## Trecho para leitura:
┌────────
Resenha: Carol e o fim do mundo (Netflix, 2023)


É o fim do mundo. Um planeta gigante está vindo em direção a terra e os cientistas dizem que, em pouco mais de cinco meses, tudo e todos que você conhece serão destruídos. É nesse contexto que Carol decide trabalhar num escritório.

Não é de hoje que se contam histórias sobre o apocalipse. O fim do mundo é tema de filmes, livros, séries e de muitos mitos. Mas como seria o fim do seu mundo? É essa a premissa que me levou a assistir a série, mas era uma armadilha, porque ela não falava sobre um apocalipse de proporções bíblicas e personagens que poderiam ser super militares ou mega cientistas como Hollywood já cansou de retratar, mas sim, um apocalipse que a cada dia que passa fica cada vez mais real e pessoal.

Cheia de alegorias e por vezes literal, a narrativa é intimista e conta com uma das personagens mais interessantes da ficção contemporânea: uma mulher de meia idade, solteira e com dificuldades de se socializar inclusive com a própria família, mas que ao longo da narrativa vai mostrando tudo que tem guardado dentro de si e o quanto aqueles seus atributos que parecem ser um defeito desviam a atenção de uma resolutividade de uma pessoa que, no fundo, não troca a busca incessante por si mesma, pelo seu verdadeiro desejo, por nenhuma ideologia ou pressão social.
└────────
## Complete o seguinte:
**a.** Diga se cada afirmação concorda com a resenha, respondendo sim ou não e citando literalmente as palavras do texto que decidem a questão: (i) segundo os cientistas, tudo será destruído em pouco mais de cinco meses; (ii) a resenha descreve uma das personagens como uma mulher de meia idade e casada; (iii) a série trata de personagens que poderiam ser super militares ou mega cientistas.
**b.** Por favor, cite literalmente o trecho da resenha que começa em "Não é de hoje" e vai até "real e pessoal.", incluindo este último.
**c.** De acordo com a resenha, onde Carol decide trabalhar?
Os dados não têm papel algum aqui.

## Dados armazenados:
┌────────
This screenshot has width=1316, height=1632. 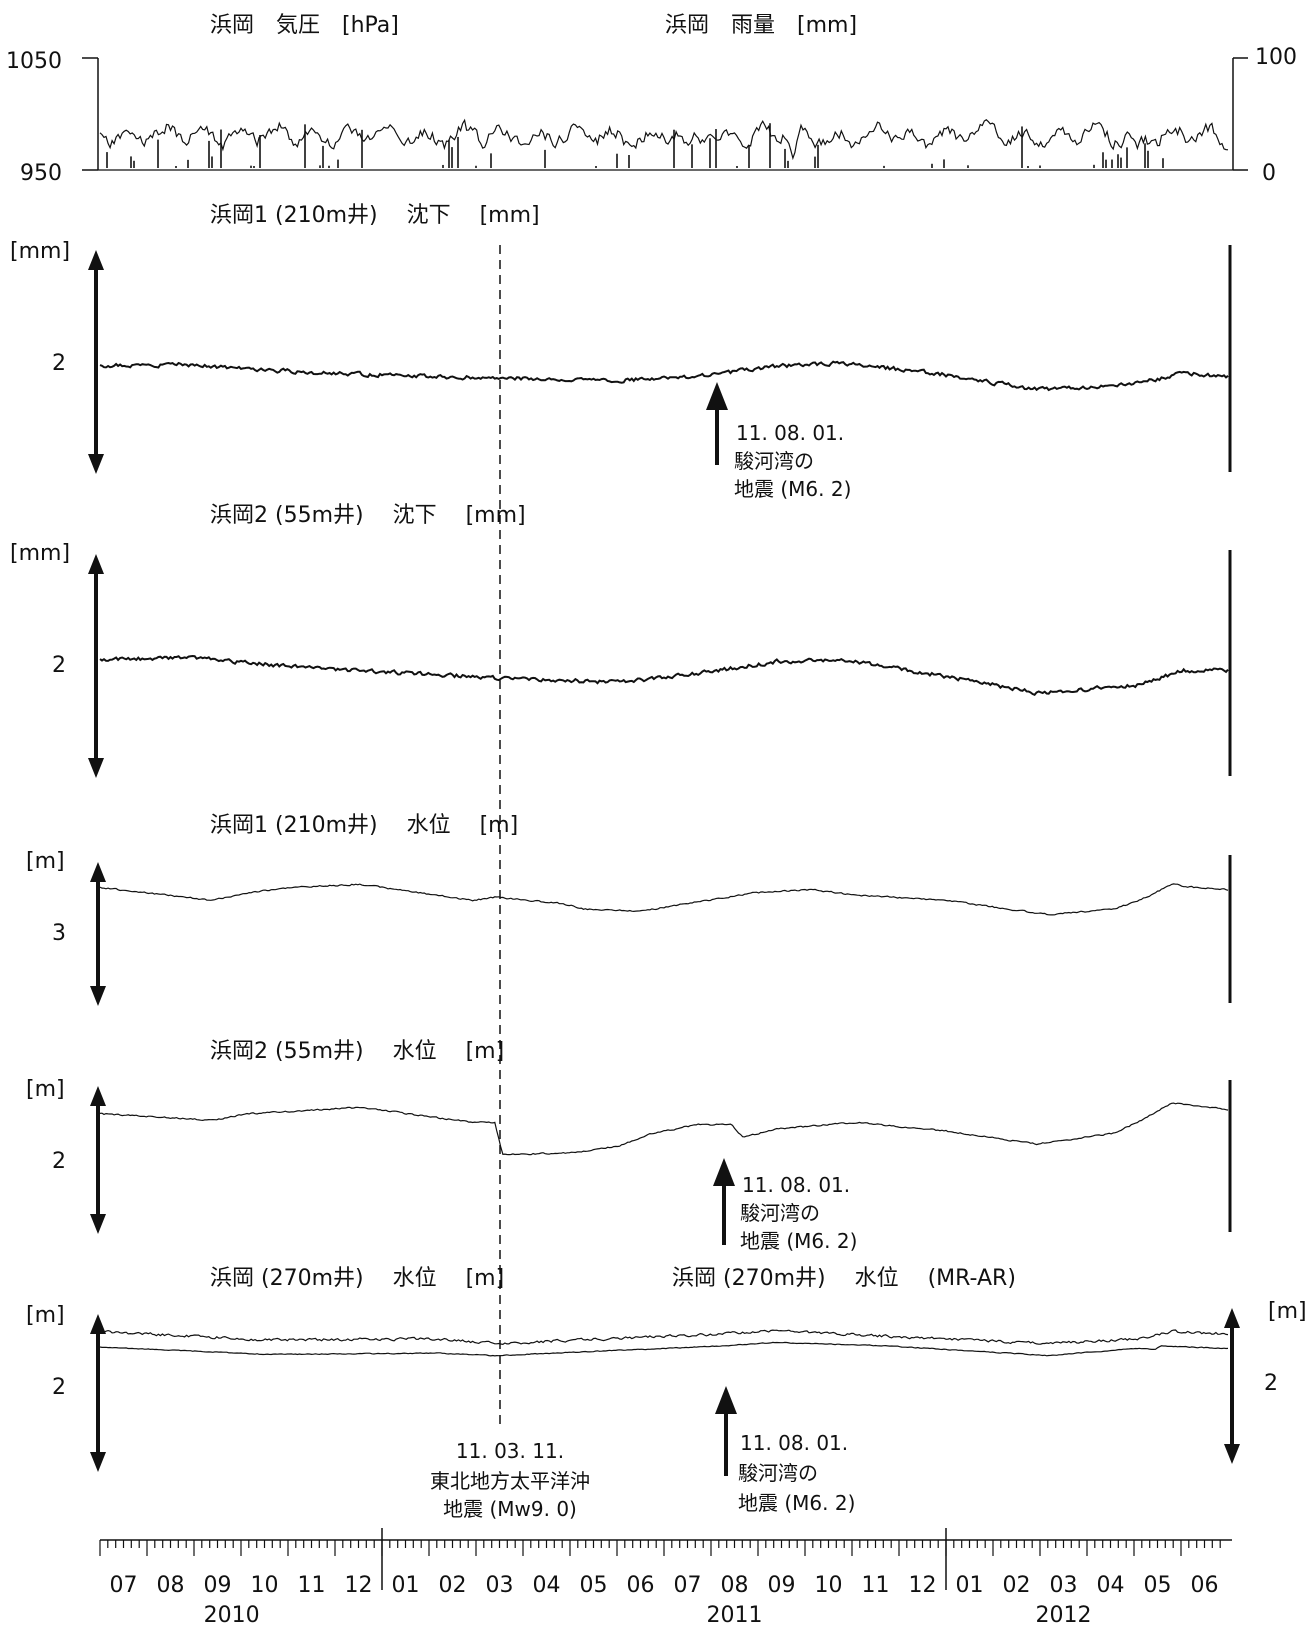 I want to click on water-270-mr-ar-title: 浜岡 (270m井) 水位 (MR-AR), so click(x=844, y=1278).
└────────
## Respostas por tarefa:
**a.**
(i) Sim: "em pouco mais de cinco meses, tudo e todos que você conhece serão destruídos".
(ii) Não: "uma mulher de meia idade, solteira".
(iii) Não: "ela não falava sobre um apocalipse de proporções bíblicas e personagens que poderiam ser super militares ou mega cientistas".

**b.**
Não é de hoje que se contam histórias sobre o apocalipse. O fim do mundo é tema de filmes, livros, séries e de muitos mitos. Mas como seria o fim do seu mundo? É essa a premissa que me levou a assistir a série, mas era uma armadilha, porque ela não falava sobre um apocalipse de proporções bíblicas e personagens que poderiam ser super militares ou mega cientistas como Hollywood já cansou de retratar, mas sim, um apocalipse que a cada dia que passa fica cada vez mais real e pessoal.

**c.** Carol decide trabalhar num escritório.